What it Takes to Run the World’s Largest CrossFit Gym

When Josh Newman founded CrossFit NYC ten years ago, he says he wasn’t sure he’d be able to keep the lights on.

“When we moved into a space of our own, we had 20 members and we needed 30 to break even. And I wasn’t sure there were 30 people in New York City who wanted to do CrossFit,” says Newman. A tech entrepreneur and mixed martial arts competitor, he says he came across the competitive fitness regimen of CrossFit online, getting hooked before deciding to open his own gym.

Luckily, it turns out there were plenty of New Yorkers looking to “get the crap kicked out of them,” as Newman says. CrossFit NYC doubled in size in one year, and continued to grow quickly from there. Today, the gym boasts more than 2,000 members.

Newman says there are a few secrets to CrossFit NYC’s success – some more obvious than others.
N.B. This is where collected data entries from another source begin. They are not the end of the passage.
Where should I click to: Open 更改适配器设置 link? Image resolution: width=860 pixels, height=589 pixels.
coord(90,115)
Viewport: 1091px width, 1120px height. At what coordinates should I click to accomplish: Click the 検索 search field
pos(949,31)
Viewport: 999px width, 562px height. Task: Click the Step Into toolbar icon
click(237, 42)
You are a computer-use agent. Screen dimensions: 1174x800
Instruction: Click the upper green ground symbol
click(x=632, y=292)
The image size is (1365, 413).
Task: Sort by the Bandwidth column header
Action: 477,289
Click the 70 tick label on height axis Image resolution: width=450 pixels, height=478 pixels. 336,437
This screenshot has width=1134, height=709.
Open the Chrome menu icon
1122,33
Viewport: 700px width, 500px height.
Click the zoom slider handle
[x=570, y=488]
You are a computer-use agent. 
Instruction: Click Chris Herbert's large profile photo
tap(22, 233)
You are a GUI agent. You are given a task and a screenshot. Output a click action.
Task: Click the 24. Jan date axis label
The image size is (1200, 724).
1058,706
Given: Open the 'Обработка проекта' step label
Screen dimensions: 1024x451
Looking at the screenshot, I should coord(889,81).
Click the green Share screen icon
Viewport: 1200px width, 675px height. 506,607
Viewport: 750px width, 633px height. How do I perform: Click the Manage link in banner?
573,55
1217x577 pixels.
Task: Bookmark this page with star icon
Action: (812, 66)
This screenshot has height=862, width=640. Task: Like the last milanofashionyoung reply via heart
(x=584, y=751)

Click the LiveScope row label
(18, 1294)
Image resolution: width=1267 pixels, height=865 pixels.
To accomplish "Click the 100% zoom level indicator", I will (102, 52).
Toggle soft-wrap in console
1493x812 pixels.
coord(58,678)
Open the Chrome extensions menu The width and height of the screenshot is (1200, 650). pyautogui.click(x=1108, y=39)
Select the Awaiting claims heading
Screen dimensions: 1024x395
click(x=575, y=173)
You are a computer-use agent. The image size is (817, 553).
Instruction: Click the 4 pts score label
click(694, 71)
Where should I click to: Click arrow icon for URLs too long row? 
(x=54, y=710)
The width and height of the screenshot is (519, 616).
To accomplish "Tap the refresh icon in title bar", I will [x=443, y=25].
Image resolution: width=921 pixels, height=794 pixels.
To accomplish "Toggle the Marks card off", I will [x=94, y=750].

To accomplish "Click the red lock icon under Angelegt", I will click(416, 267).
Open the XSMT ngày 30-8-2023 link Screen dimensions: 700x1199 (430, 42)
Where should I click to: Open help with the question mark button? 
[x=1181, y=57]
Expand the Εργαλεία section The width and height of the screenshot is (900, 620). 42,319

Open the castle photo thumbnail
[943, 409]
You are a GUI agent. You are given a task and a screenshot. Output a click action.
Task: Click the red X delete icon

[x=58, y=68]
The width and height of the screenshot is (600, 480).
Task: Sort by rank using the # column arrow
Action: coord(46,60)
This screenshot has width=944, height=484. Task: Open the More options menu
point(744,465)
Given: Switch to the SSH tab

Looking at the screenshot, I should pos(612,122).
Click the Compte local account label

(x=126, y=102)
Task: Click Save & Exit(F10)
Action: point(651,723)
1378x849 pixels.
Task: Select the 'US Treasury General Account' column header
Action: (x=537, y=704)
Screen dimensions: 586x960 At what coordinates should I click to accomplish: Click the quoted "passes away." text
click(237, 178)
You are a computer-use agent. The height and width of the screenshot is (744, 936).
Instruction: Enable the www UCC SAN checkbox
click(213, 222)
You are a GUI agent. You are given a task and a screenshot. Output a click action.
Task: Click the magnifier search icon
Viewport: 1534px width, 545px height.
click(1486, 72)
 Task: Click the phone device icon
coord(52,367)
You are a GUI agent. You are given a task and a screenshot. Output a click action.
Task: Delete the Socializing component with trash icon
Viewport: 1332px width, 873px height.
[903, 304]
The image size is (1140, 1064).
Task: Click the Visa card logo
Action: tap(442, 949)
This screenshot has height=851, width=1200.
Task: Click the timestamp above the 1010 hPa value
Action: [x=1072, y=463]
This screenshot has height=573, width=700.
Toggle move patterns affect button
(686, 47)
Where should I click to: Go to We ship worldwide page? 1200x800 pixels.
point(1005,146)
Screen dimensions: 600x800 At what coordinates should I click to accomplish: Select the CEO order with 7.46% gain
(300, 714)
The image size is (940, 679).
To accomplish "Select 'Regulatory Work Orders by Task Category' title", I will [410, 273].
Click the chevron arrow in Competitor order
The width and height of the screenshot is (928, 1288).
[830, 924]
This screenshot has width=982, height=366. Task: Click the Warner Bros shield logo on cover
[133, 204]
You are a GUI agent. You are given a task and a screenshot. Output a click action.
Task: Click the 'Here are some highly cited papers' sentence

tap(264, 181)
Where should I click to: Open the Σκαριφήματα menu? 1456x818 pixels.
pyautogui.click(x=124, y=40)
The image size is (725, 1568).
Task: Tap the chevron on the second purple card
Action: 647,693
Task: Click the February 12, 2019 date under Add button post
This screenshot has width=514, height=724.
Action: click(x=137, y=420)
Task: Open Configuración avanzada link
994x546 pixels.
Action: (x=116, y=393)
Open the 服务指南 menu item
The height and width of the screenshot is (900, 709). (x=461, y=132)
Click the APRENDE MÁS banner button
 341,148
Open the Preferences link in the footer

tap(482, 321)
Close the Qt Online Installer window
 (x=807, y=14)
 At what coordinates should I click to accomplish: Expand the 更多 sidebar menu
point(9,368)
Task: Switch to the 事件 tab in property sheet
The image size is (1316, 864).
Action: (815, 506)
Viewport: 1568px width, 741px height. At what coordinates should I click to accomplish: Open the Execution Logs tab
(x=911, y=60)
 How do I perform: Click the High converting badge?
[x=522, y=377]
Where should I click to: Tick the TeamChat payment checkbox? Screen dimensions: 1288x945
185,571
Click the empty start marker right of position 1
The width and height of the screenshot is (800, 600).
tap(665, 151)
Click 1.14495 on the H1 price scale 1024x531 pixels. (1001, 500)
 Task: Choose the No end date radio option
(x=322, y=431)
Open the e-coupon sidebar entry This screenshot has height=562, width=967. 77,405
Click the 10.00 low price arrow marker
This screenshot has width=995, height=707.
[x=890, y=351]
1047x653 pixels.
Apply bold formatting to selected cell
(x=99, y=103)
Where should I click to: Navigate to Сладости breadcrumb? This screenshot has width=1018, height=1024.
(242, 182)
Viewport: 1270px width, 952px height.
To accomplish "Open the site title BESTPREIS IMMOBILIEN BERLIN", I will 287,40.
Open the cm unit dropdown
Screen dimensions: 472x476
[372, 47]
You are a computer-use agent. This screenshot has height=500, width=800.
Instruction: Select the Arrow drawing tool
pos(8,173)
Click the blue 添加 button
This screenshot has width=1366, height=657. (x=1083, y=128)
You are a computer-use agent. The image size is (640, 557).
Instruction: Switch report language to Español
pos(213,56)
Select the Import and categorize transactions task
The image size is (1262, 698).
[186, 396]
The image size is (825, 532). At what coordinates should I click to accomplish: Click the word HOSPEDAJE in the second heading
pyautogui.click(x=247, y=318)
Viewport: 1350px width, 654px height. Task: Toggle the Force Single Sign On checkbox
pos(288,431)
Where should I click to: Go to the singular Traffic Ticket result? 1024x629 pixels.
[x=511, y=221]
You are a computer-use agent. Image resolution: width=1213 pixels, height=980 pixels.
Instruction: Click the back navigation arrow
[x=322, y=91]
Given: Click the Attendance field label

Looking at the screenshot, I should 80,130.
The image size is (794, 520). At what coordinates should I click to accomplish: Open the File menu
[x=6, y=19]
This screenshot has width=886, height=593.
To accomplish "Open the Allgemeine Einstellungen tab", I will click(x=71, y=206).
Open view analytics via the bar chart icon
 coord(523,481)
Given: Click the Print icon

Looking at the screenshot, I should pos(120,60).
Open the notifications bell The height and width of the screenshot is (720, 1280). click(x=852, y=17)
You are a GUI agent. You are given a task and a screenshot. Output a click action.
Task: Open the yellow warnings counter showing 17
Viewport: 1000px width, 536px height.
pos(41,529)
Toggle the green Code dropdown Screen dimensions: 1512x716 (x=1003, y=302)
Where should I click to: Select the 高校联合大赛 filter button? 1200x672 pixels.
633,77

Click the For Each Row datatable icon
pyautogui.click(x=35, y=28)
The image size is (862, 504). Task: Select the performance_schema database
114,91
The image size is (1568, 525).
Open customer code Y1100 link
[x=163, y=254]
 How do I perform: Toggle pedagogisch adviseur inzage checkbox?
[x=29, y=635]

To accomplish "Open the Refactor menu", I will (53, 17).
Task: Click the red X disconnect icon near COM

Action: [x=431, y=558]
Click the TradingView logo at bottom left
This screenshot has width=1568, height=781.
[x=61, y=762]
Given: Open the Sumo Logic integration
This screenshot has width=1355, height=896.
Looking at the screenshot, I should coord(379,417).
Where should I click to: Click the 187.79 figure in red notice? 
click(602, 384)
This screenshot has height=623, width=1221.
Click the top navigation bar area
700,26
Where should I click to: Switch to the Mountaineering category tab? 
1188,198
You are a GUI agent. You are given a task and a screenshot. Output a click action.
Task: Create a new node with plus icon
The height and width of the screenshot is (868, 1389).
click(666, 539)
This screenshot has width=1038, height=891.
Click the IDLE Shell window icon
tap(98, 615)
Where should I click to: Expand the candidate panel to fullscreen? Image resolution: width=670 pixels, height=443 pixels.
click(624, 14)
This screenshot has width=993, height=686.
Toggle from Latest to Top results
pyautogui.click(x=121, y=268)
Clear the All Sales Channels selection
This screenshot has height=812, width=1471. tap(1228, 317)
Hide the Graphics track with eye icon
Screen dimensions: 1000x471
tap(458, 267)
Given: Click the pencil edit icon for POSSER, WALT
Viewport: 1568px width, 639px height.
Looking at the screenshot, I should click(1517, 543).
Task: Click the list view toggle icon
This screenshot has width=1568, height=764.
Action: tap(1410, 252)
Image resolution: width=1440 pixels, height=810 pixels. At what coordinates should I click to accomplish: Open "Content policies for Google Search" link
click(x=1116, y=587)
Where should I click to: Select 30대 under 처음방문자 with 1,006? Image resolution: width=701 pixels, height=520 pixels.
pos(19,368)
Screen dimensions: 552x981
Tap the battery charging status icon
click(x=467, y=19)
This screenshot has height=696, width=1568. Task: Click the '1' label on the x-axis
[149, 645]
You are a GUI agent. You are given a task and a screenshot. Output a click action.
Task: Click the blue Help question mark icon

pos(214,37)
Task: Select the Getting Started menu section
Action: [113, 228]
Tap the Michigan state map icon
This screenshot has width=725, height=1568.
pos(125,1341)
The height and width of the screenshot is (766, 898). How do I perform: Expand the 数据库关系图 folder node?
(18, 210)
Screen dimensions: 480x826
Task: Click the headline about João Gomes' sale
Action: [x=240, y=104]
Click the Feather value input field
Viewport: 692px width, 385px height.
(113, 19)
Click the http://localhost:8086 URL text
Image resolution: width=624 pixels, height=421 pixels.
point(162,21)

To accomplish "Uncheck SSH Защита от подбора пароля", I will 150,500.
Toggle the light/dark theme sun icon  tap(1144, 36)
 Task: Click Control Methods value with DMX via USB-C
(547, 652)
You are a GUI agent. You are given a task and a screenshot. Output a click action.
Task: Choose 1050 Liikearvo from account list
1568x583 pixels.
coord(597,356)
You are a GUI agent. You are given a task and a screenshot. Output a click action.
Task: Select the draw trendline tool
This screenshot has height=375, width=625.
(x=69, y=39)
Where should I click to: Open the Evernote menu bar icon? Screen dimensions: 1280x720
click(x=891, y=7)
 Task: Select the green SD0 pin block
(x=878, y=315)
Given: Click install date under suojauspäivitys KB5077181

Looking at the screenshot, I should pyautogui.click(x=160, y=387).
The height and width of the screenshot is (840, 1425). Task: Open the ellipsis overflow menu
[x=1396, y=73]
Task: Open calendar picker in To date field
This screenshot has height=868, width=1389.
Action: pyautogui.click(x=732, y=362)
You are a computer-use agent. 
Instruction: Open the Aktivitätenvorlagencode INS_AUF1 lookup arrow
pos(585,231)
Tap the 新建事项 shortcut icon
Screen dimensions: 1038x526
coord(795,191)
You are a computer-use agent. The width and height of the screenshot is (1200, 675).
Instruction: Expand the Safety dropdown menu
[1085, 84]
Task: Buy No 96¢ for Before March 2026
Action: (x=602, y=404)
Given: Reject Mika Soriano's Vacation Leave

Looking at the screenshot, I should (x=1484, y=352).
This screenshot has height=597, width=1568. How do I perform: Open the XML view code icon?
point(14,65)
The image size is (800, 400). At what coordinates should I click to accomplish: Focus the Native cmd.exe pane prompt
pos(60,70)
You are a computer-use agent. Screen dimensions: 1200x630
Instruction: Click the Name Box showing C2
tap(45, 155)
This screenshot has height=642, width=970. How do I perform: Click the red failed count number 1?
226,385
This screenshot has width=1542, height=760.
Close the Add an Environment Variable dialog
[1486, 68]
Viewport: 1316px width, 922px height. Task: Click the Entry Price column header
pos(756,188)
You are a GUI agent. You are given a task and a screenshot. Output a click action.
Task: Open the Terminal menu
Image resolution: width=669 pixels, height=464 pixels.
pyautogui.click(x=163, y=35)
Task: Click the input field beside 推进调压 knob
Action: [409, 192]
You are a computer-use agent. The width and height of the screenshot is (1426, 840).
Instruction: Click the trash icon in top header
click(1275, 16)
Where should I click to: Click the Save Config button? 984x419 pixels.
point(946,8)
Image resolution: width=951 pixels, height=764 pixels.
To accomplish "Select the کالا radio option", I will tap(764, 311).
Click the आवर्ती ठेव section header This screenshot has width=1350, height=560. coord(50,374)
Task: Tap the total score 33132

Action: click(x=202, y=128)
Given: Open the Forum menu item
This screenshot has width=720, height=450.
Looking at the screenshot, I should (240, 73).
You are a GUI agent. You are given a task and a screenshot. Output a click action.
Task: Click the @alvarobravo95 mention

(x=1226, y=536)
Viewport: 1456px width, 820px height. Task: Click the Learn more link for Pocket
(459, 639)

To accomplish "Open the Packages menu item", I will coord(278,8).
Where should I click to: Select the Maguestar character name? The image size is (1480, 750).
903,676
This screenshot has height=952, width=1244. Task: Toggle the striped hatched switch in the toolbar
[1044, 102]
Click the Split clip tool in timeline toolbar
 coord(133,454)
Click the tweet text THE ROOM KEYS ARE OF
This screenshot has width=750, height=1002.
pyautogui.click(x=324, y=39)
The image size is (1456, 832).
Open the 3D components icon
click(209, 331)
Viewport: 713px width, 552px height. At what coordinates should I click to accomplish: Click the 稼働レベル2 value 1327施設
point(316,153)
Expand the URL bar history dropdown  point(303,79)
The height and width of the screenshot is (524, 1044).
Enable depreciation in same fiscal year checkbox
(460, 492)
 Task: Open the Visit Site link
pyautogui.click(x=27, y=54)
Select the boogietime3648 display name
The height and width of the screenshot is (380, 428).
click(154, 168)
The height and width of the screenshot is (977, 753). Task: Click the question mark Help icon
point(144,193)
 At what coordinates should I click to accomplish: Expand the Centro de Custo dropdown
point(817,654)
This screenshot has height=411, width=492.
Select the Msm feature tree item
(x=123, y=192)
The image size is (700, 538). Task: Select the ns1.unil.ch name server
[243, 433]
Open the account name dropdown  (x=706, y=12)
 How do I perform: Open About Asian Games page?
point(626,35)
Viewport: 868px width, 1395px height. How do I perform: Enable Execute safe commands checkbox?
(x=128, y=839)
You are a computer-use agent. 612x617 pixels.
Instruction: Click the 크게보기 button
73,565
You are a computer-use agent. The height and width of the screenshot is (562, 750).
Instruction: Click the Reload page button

Here are the tips he’s passing on to other CrossFit fanatics-turned-entrepreneurs in the Big Apple:

No. 1: Focus on the core business offering.

Newman says CrossFit NYC never really engaged in any traditional marketing.

“Instead, we try to focus on the quality of the training that we provide and the results that people get. I think that people join a gym because they want to get in shape and they want to look better naked … the degree to which you’re delivering that is the degree to which they’ll keep coming back and tell their friends,” says Newman.

No. 2: Study your data.

Having built and sold tech companies Sharkbyte and Powerdime.com in the early days of dotcom, Newman is no stranger to running a business. And while running a gym and building a technology startup seem quite different on the surface, Newman says there are more similarities than one might think.

“It’s an iterative process. You have to look at the data and you have to look at your customers, and you have to each day be a little bit better and a little bit savvier in the way you run stuff. So, I think that the management of a good CrossFit box and the management of a technology startup are almost identical,” says Newman.

No. 3: Remember that no detail is too small.

One of the best lessons Newman passes along comes straight from the founder of CrossFit himself, Greg Glassman.

“[Glassman] said early on when he visited a CrossFit box, he’d go look in the bathroom and see if it was clean. And I think that’s absolutely right. If you can get the bathrooms clean, it probably means that all of the processes and all of the workflow in your business is working – and you’re getting it down to those last details that really matter,” says Newman.